Líder strives to help its shoppers in Chile by offering quality grocery products at affordable prices. Owned by Walmart Chile, the retailer and grocer has more than 370 stores across the country. When physical shopping took a backseat to digital channels in 2020, the team focused its efforts on meeting online demand, which had soared to eight times its pre-pandemic levels.
Navigating a highly competitive online landscape, Líder decided to double down on its food delivery app. Throughout the last 12 months, other top grocers and retailers had launched new apps to improve grocery delivery and pick-up. In order to grow market share, Líder decided to extend its online delivery radius to reach 90% of the Chilean population, and planned to convert web shoppers over to the app. But by expanding to such a large area of the country so quickly, the team needed accurate tools with actionable insights.
Uncovering insights with the new Google Analytics
Líder first needed a single source of truth across its website and app to gather campaign insights, which would help it optimize its digital marketing campaigns based on user behavior. They chose Google Analytics 4, the next generation of Google Analytics that can be used across a website, an app, or both together.
One of the first insights Líder uncovered was that few potential customers were making a first purchase soon after they downloaded the app. With this insight, Líder discovered it didn’t just need to drive an increase in app downloads – it also needed to re-engage with customers who recently installed the app but hadn’t yet made a purchase.
Using the best of Google machine learning
To re-engage with these potential customers, the team at Líder decided to reach its Android app users with App Campaigns for Engagement in Google Ads.

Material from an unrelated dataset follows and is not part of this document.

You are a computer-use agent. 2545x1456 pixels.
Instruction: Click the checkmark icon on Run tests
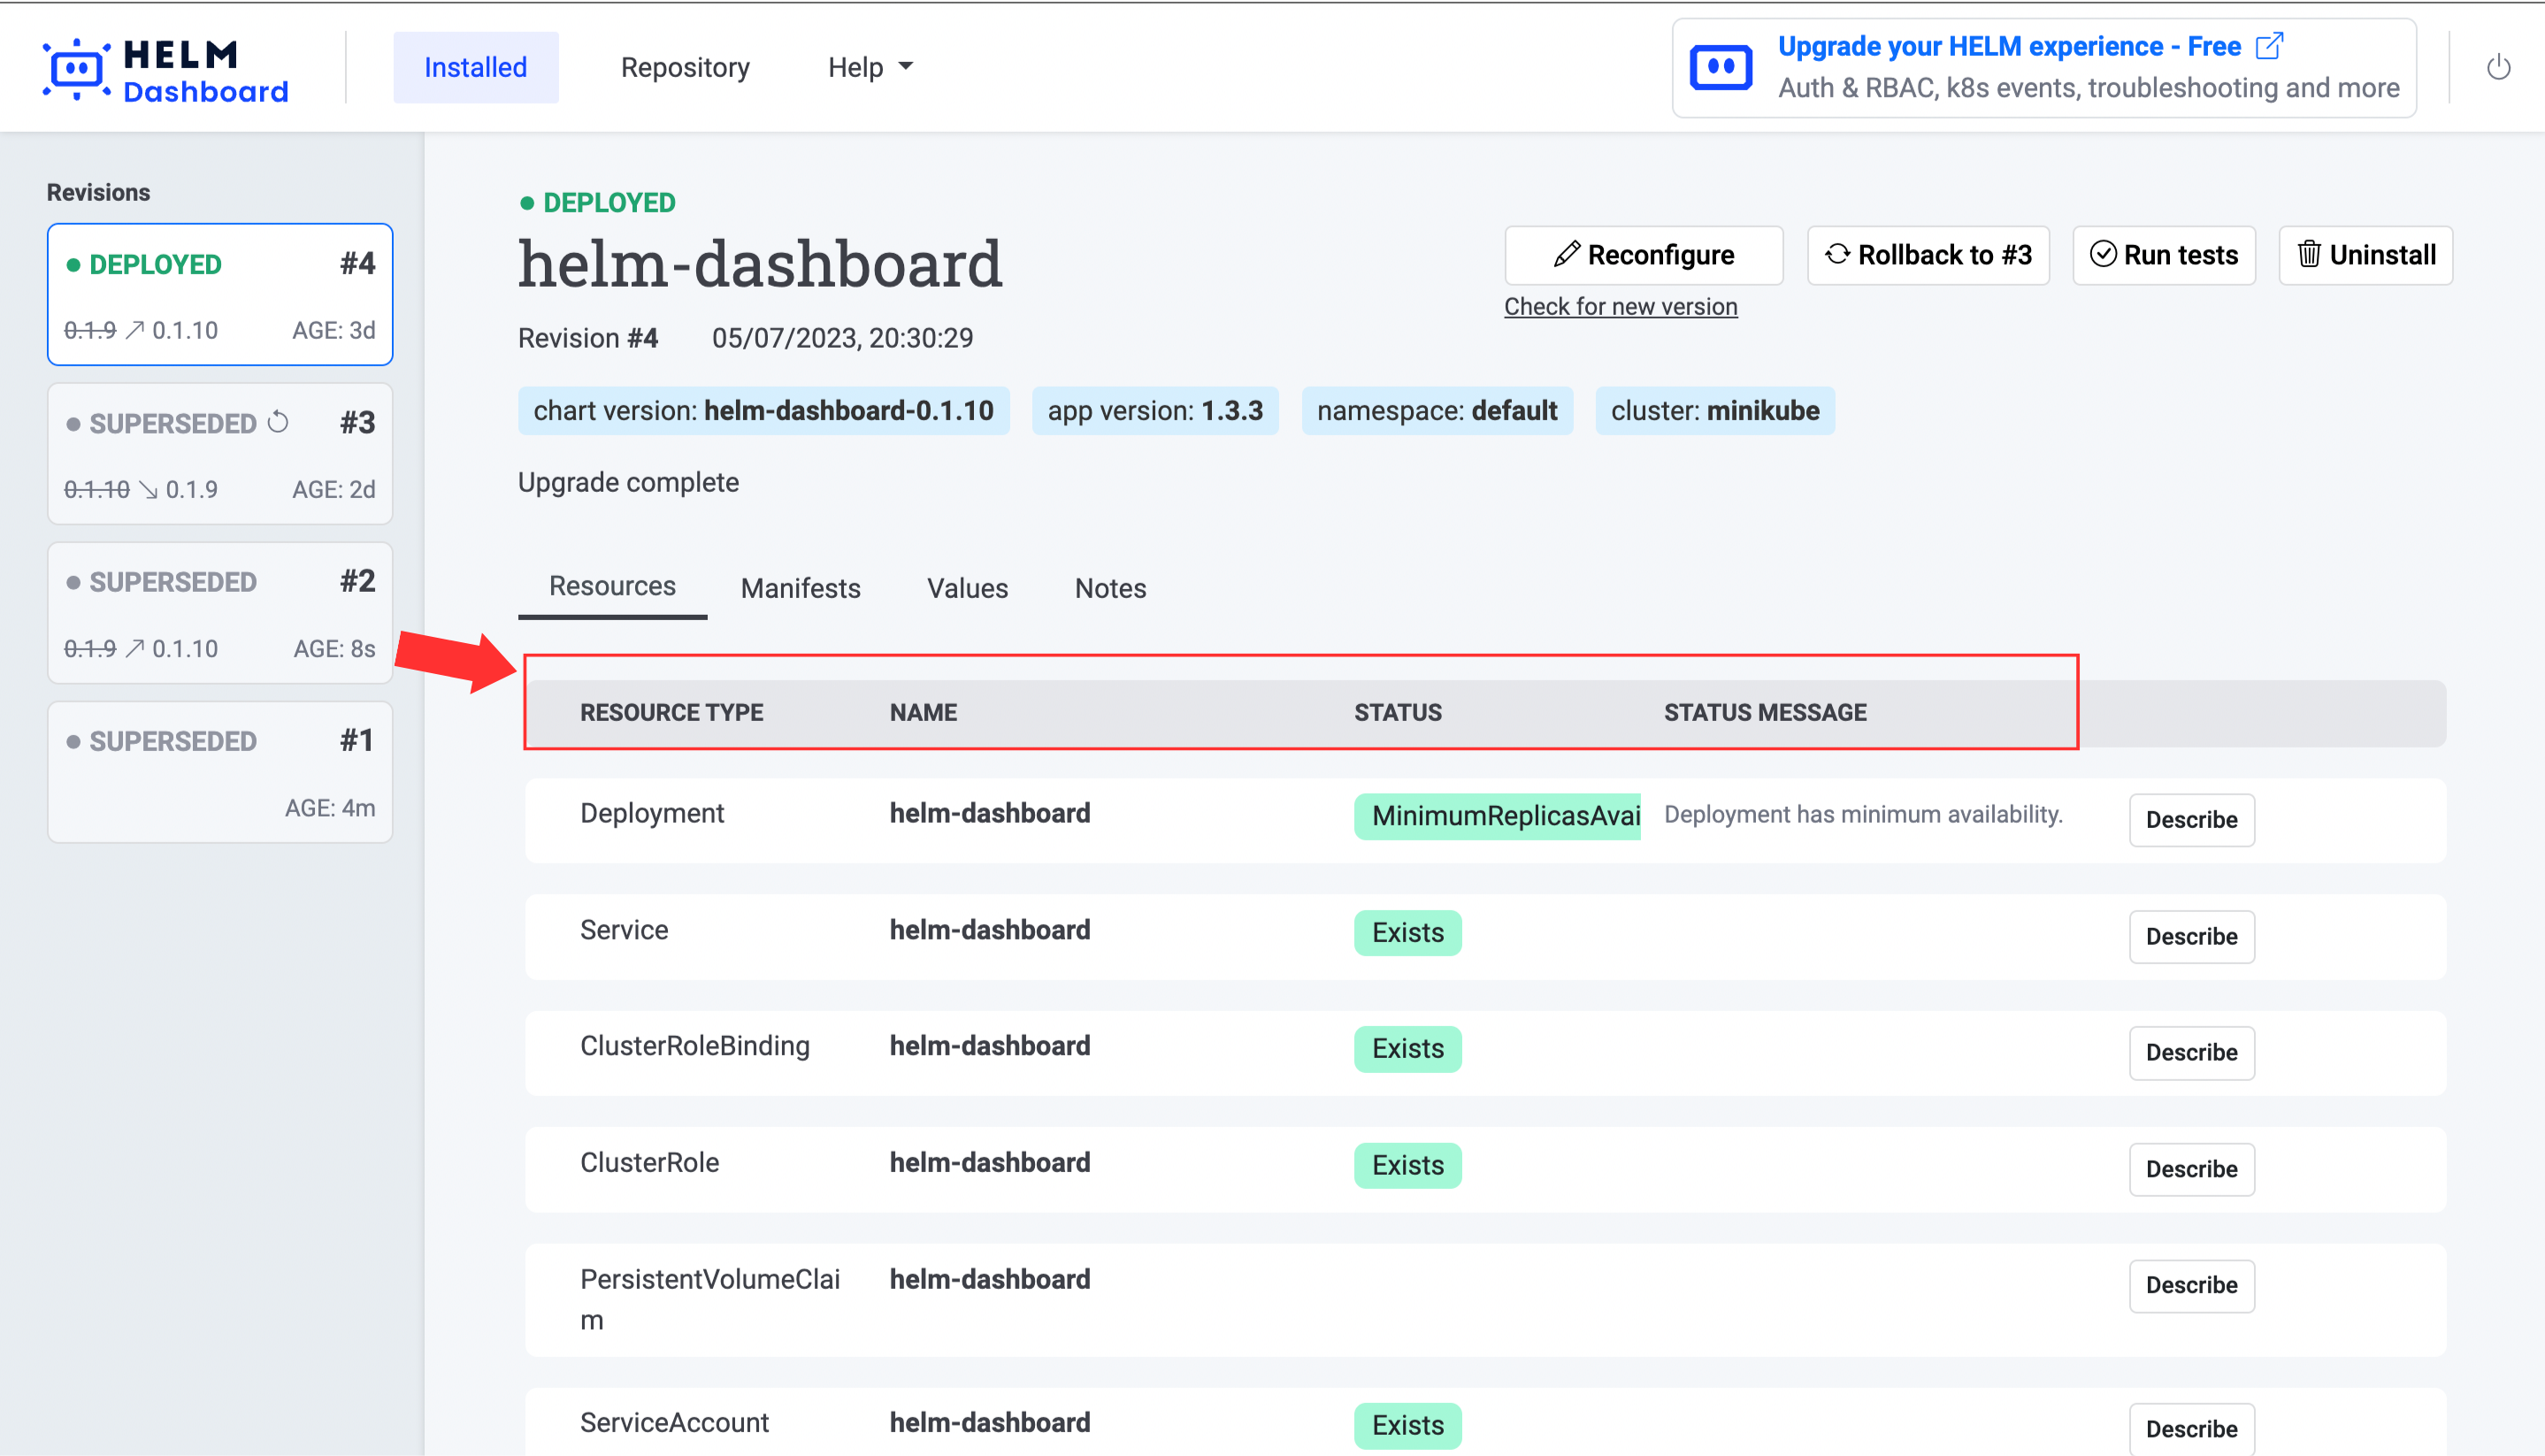tap(2102, 254)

This fully automated campaign solution re-engages users who have installed an app, and across multiple Google properties, encourages them to take specific, in-app actions. Thanks to machine learning, App Campaigns for Engagement helped Líder test different combinations of text, images, and video, and then showed the best-performing ads to app users.
Líder also tested predictive audiences in Analytics within its App Campaign for Engagement. A predictive audience is built using conditions known as predictive metrics. For example, using the Purchase Probability metric, Analytics can automatically suggest a predictive audience made up of shoppers who show the highest probability of purchasing in the next 7 days. Líder decided to test out the “Likely 7-day Purchasers” audience.
Connecting with valuable customers
Within a few days of launching its App Campaign for Engagement, Líder began to see momentum. Predictive insights from Analytics kicked in, increasing the size of its predictive audiences. To measure the success of its campaign, Líder looked at conversions across its website, Android app, and total e-commerce sales, as well as cost per action (CPA).
Líder saw a decrease in the CPA of its app campaign by 85% compared to its previous efforts. The conversion rate for the “Likely 7-day Purchasers” audience also increased to 5.4%, a drastic improvement compared to a 0.3% conversion rate for the company’s other, standard audience lists used in App Campaigns.
“We’ve seen firsthand the value that the new Analytics has brought to our business and plan on using more new capabilities as they become available in Analytics 4 properties.”
, Manager of Marketing Technology, Walmart Chile
Líder’s in-app sales have continued to grow, solidifying the company’s position as one of Chile’s top retailers. The team now uses App Campaigns for Engagement with predictive audiences on an evergreen basis.